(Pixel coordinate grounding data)
"""
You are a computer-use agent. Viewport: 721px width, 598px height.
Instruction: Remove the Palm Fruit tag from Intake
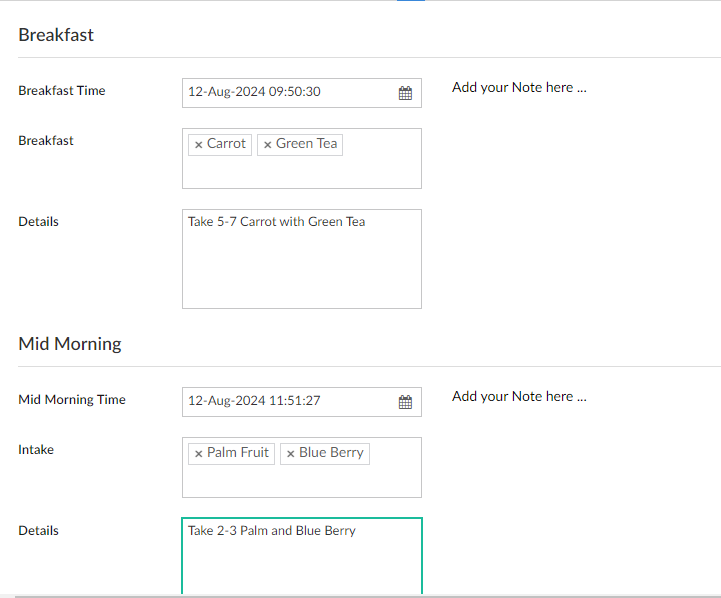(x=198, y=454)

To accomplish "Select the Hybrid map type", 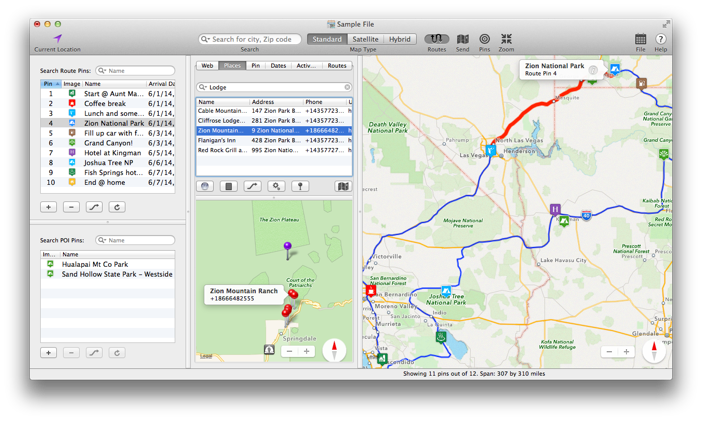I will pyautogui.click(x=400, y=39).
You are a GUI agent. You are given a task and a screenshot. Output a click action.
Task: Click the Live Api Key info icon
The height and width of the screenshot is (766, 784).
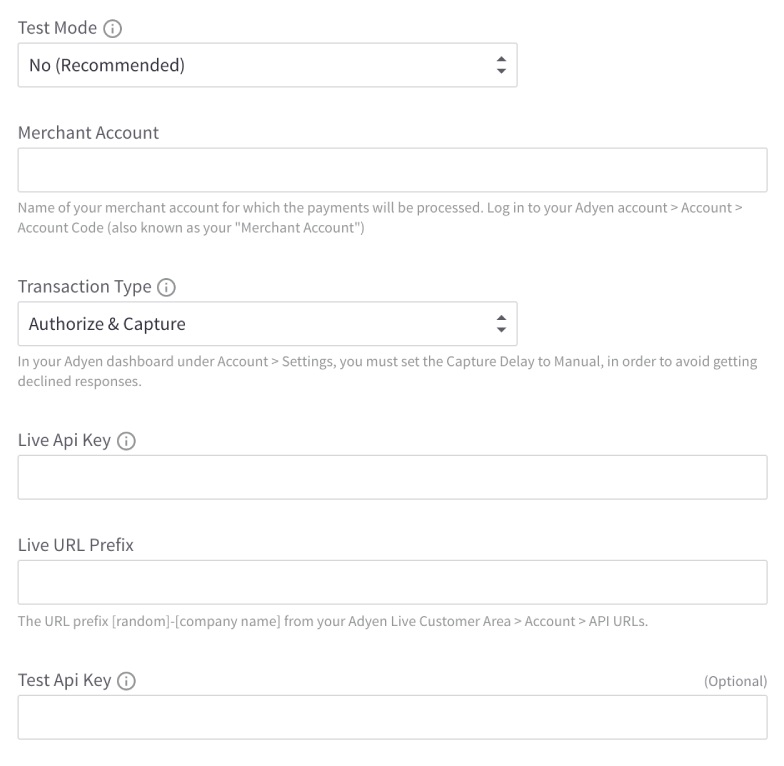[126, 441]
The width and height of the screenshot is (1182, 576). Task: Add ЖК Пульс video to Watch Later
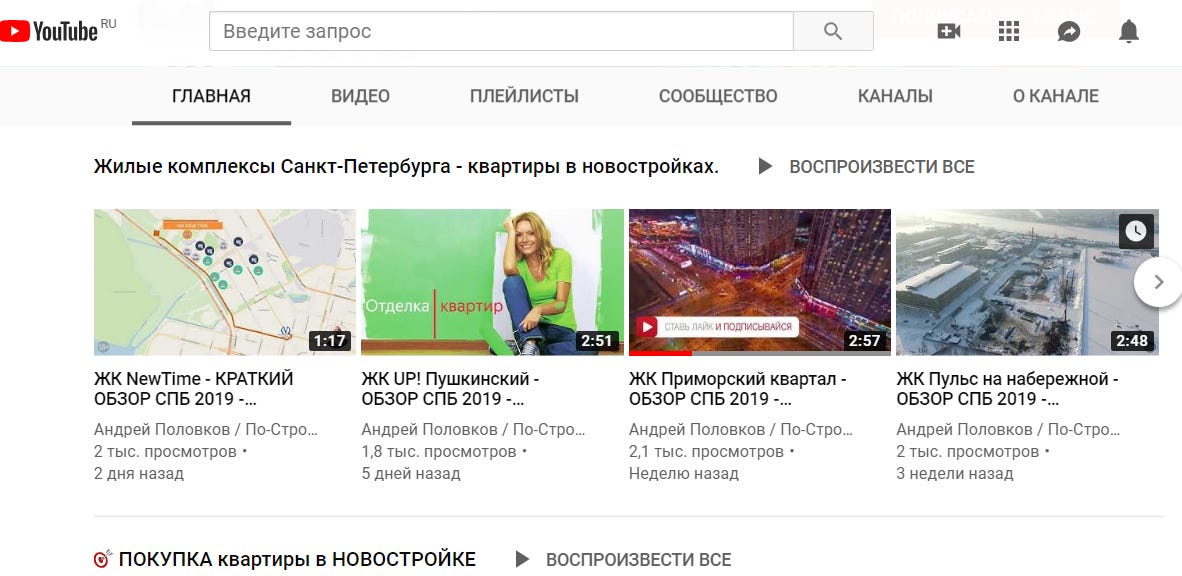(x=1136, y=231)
"""
# WORK TO BE COMPLETED
Show, from the entries above, every line that includes the string "agent".

# TASK SOLUTION
You are a computer-use agent. Viewport: 721px width, 598px height.
You are a GUI agent. You are given a task and a screenshot. Output a click action.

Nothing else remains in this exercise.